我发现自己也每次都忘记了如何执行此操作，所以我只是将我需要的两个单行包在一个小班级中：

public class Utility
{
    /// <summary>
    /// Takes the full name of a resource and loads it in to a stream.
    /// </summary>
    /// <param name="resourceName">Assuming an embedded resource is a file
    /// called info.png and is located in a folder called Resources, it
    /// will be compiled in to the assembly with this fully qualified
    /// name: Full.Assembly.Name.Resources.info.png.

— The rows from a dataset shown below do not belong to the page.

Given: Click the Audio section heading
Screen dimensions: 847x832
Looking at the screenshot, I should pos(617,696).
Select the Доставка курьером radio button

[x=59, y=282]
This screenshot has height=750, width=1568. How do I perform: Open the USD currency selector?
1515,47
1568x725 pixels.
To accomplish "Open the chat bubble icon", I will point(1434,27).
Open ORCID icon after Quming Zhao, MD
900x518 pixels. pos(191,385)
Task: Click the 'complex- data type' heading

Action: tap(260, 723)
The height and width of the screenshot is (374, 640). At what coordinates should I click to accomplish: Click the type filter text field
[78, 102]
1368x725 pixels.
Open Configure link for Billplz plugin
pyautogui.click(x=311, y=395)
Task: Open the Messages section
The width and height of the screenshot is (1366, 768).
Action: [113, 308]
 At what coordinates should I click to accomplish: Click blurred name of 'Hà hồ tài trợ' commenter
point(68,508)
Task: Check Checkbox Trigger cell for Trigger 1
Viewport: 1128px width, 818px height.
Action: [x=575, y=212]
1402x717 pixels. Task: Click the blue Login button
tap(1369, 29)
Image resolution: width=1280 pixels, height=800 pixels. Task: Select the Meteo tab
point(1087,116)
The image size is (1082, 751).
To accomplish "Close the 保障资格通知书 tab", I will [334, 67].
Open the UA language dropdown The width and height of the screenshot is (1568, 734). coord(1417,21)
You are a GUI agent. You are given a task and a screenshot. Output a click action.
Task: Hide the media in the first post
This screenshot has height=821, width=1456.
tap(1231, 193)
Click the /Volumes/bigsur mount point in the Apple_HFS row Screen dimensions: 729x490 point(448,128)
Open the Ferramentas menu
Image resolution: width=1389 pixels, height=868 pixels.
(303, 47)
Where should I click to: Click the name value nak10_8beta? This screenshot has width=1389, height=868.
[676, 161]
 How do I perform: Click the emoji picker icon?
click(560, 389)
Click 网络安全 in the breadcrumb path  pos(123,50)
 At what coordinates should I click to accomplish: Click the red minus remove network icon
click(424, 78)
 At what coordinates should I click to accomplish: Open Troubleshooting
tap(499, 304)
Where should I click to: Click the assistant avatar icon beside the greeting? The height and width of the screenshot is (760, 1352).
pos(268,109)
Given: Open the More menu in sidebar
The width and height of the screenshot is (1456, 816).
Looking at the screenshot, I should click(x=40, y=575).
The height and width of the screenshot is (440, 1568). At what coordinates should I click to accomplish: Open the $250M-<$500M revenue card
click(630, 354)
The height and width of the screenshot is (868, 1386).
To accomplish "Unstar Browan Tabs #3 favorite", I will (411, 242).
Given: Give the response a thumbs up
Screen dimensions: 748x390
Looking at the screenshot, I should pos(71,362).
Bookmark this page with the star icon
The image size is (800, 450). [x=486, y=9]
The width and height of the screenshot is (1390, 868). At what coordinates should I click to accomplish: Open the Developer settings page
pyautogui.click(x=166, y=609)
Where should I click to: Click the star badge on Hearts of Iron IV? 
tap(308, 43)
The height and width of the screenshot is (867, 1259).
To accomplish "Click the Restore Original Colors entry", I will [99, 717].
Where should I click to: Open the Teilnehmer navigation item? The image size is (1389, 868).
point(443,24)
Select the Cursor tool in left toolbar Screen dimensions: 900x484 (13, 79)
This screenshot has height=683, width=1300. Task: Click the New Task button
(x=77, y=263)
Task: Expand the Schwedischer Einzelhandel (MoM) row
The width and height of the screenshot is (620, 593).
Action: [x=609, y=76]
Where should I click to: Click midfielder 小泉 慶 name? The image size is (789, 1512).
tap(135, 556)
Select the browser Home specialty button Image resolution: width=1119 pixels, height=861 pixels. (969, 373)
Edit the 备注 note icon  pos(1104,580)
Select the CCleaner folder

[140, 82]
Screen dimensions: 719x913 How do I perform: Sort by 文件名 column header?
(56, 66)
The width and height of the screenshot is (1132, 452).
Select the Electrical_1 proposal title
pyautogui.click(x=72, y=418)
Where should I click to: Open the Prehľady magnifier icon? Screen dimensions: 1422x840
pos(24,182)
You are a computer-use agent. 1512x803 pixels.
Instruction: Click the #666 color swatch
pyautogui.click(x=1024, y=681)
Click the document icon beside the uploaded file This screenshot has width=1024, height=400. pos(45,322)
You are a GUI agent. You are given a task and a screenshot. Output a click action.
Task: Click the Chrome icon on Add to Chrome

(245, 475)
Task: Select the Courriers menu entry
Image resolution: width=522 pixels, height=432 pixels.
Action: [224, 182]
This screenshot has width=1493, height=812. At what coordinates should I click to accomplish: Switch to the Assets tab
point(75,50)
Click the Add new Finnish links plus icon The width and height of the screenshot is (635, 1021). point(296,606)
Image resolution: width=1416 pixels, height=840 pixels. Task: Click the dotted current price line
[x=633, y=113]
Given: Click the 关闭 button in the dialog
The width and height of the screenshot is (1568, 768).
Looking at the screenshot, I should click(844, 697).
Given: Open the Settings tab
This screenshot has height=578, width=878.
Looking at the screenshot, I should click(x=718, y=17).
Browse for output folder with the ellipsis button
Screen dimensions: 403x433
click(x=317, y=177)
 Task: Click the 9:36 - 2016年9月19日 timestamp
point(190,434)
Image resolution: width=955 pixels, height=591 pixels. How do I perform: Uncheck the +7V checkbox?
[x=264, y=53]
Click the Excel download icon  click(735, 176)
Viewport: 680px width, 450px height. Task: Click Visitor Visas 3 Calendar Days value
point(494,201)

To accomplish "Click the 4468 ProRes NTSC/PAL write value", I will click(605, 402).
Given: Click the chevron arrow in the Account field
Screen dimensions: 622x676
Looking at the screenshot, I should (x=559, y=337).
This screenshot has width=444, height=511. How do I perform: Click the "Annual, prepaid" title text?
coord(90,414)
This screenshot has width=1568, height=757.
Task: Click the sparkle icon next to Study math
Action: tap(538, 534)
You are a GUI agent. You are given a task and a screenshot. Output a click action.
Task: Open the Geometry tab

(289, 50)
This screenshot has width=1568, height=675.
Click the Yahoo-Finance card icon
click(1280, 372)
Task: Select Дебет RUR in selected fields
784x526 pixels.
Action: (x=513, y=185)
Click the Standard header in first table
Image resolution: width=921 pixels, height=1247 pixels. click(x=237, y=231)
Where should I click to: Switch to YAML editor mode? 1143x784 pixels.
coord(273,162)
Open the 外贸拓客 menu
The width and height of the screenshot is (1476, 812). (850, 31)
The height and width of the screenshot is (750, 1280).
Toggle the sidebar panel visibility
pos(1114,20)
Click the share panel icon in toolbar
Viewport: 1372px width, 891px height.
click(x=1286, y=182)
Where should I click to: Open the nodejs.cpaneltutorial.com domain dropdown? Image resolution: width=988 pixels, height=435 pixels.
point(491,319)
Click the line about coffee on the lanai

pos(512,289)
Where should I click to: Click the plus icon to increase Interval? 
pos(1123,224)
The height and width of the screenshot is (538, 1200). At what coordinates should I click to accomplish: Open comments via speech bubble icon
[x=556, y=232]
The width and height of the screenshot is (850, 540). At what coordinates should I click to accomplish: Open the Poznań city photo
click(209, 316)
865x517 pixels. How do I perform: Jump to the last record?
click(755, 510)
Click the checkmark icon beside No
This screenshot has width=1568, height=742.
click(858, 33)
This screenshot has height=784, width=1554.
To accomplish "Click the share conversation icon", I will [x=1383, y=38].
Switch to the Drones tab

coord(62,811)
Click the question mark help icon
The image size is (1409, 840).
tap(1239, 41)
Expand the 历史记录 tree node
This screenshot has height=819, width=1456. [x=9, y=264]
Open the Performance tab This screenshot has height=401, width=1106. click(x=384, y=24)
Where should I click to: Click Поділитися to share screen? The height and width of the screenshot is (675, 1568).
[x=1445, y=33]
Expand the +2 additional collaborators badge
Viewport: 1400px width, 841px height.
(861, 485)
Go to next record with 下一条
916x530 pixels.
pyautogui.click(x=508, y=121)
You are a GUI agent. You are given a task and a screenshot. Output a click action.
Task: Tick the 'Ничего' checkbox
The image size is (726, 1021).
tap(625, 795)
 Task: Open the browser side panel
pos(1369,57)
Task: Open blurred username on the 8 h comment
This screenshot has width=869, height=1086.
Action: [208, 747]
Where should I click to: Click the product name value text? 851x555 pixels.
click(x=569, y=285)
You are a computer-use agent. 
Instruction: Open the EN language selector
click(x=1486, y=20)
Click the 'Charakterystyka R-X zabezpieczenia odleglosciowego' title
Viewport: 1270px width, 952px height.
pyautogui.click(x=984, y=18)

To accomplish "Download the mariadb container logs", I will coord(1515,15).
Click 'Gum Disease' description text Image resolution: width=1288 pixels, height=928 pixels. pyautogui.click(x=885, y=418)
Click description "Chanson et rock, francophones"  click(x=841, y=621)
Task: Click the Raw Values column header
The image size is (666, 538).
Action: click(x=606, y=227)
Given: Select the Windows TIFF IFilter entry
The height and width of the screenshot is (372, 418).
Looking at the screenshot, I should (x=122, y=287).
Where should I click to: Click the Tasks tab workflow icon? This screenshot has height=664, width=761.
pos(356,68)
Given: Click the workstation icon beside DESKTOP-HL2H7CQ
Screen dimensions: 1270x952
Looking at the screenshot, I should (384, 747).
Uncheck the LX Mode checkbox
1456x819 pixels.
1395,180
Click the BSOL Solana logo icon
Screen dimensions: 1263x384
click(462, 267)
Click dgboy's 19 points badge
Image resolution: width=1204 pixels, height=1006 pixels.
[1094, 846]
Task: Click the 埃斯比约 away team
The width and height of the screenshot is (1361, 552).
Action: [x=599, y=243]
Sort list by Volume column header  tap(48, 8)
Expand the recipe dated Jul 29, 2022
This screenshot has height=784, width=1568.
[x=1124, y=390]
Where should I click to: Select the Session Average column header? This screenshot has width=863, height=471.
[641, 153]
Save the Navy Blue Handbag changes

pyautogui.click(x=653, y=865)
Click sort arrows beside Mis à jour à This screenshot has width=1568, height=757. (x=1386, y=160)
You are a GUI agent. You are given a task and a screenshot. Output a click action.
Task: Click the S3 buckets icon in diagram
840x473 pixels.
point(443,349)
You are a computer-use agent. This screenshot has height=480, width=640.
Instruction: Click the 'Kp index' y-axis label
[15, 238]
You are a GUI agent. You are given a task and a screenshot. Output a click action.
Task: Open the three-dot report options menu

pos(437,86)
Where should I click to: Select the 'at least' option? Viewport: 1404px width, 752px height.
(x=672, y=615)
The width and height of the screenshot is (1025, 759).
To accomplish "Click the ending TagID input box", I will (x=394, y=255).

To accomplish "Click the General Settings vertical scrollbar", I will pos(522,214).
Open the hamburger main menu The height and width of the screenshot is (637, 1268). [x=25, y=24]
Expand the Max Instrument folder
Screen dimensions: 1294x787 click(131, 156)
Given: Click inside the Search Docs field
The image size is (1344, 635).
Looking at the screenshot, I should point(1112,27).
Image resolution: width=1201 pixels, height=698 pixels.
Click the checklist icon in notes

That is the string
    /// that you should pass to this method.</param>
    /// <returns></returns>
    public static Stream GetEmbeddedResourceStream(string resourceName)
    {
        return Assembly.GetExecutingAssembly().GetManifestResourceStream(resourceName);
    }

    /// <summary>
    /// Get the list of all emdedded resources in the assembly.
    /// </summary>
    /// <returns>An array of fully qualified resource names</returns>
    public static string[] GetEmbeddedResourceNames()
    {
        return Assembly.GetExecutingAssembly().GetManifestResourceNames();
    }
}

The name of the resource is the name space plus the "pseudo" name space of the path to the file. The "pseudo" name space is made by the sub folder structure using \ (backslashes) instead of . (dots).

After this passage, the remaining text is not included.